Rodriguez’s research combines three major areas of work: 1.) community-based participatory research in underserved communities; 2.) human-centered design of health technologies; and 3.) training of community health workers in various aspects of the procedures. Rodriguez is applying this model to inform the implementation of a rapid HIV test for people who inject drugs.
“I work to bring health technologies from the lab to the people, and I also work to bring the needs, the priorities and the strengths of communities back to engineers so they know who they’re designing for,” Rodriguez said. “This bi-directional dialogue, I think, has made for better technologies because we’re co-designing these things now with communities in need of them.”
Underwood points out that Rodriguez co-developed a graduate global health course, an undergraduate pandemics course and an Honors College course on engineering health, and she “actively mentors” an interdisciplinary team of graduate and undergraduate researchers.
It’s this work that Rodriguez said will be part of her future academic endeavors. “I have a team of undergraduate and graduate students who are all interested in addressing health disparities. … So, I think where I go from here is mentoring the next generation of people who can think across disciplines and work with different kinds of scientists.”

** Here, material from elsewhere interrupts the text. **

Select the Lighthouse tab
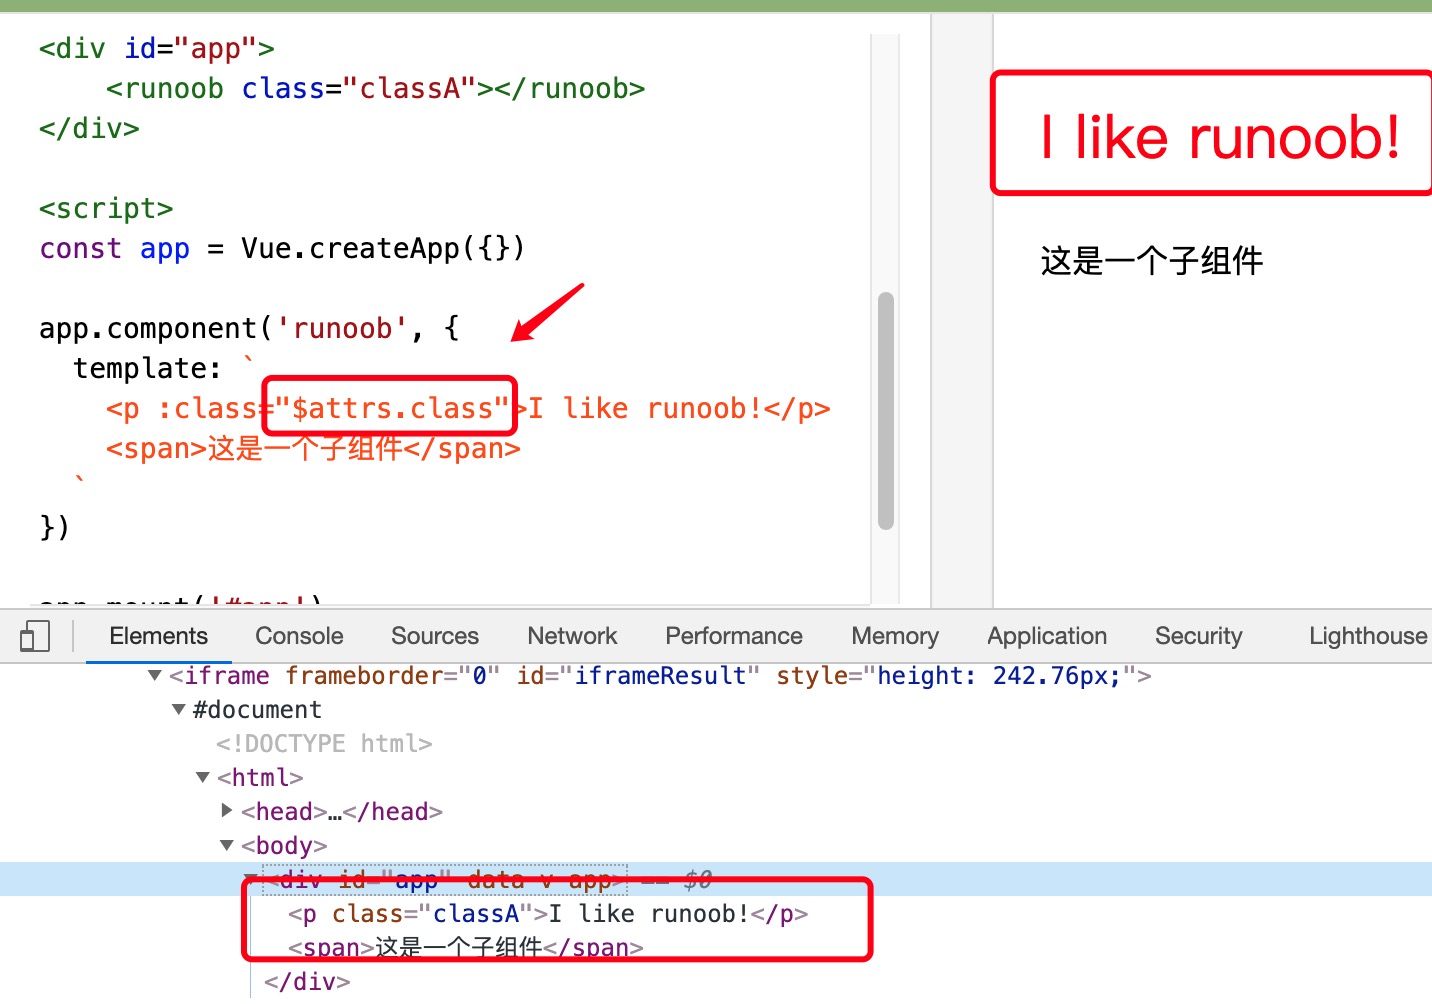Image resolution: width=1432 pixels, height=1004 pixels. coord(1367,636)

As for her own research, “The next step, the dream, is … developing the next generation of that cervical cancer test in ways that involve community health workers, homeless individuals, community organizations and health clinics,” she said. And over the long term, she plans to “keep on keeping on, keep engaging communities in meaningful ways, having them [play] a key role in designing their own health interventions and technologies and preaching about this to engineers who are starting to get it and who are starting to understand human-centered design.”